### Document excerpt
*** Block opens ***

Update in Dec 2016: Princeton doesn't get mouthy with people anymore, but he did chew up another dog bed! Now that he is 8 years old, he is getting stiff and needs a firmer bed. We just bought him the Big Barker 7" Pillow Top Orthopedic Dog Bed for Large and Extra Large Breed Dogs (Sleek Edition).

I wish I bought it for him when he was younger because the foam has a 10-year guarantee. They even have a bigger "giant size" Big Barker Orthopedic Dog Bed -- with a headrest.






Princeton opens wide to bite



Check out Princeton's sharp little baby teeth in profile




30 comments:

Anonymous said...

Isn't Sharkey cute!

Anonymous said...

Chels had a short period of this. I usually removed myself. (1/2 effective) one day when she bit particularly hard and with excitement. I just gave a low loud bark (total reflex and surprised me..lol) but she stopped.

She went through a stage of mouthing my hand as I walked as they were at her head height but this passed.

Anonymous said...

We have a 5 month old female great dane and it seems like her mouth is open more often than not. She is constantly mouthing our arms, hands, clothes, and even my mom's little bichons. We've tried just about everything that you have tried but nothing has helped! Like you said, anytime we try and get her to stop, she thinks it's a game and bites even more! If you have anymore suggestions please let us know! Thanks :)

KC said...

*** Block closes ***

### Data segment
*** Block opens ***

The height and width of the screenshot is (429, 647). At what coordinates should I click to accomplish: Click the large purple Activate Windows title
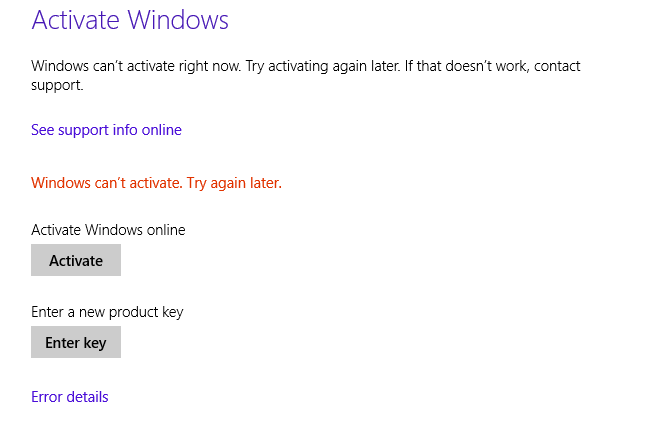130,20
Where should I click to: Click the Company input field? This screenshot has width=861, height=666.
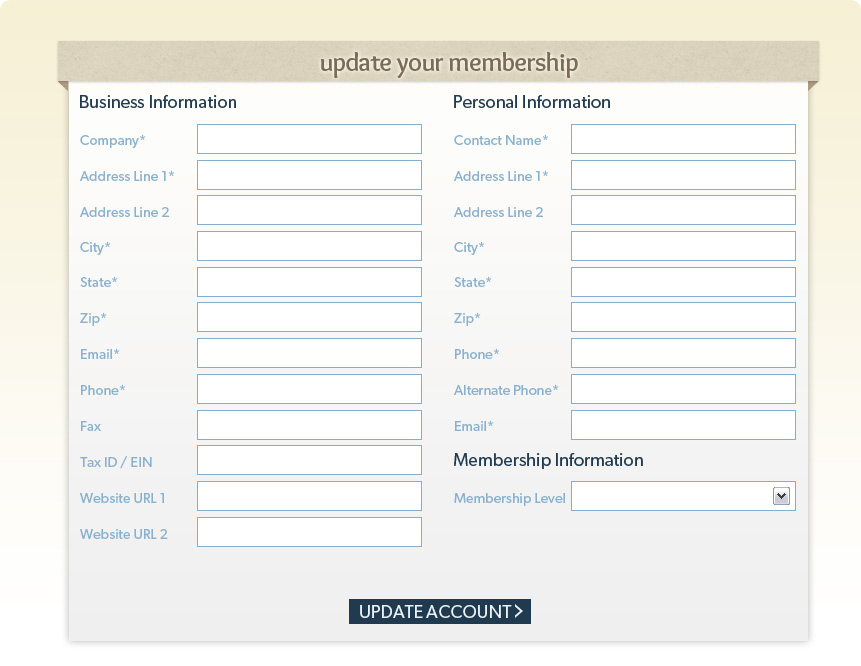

*** Block closes ***

### Apply what you read
1: In the Princeton post, list everything that the 5-month-old great dane in the comments is said to be constantly mouthing.
2: Reproduce the Princeton post from "She went through" up to and including "know! Thanks :)".

### Responses by task
1: Arms, hands, clothes, and the commenter's mom's little bichons.

2:
She went through a stage of mouthing my hand as I walked as they were at her head height but this passed.

Anonymous said...

We have a 5 month old female great dane and it seems like her mouth is open more often than not. She is constantly mouthing our arms, hands, clothes, and even my mom's little bichons. We've tried just about everything that you have tried but nothing has helped! Like you said, anytime we try and get her to stop, she thinks it's a game and bites even more! If you have anymore suggestions please let us know! Thanks :)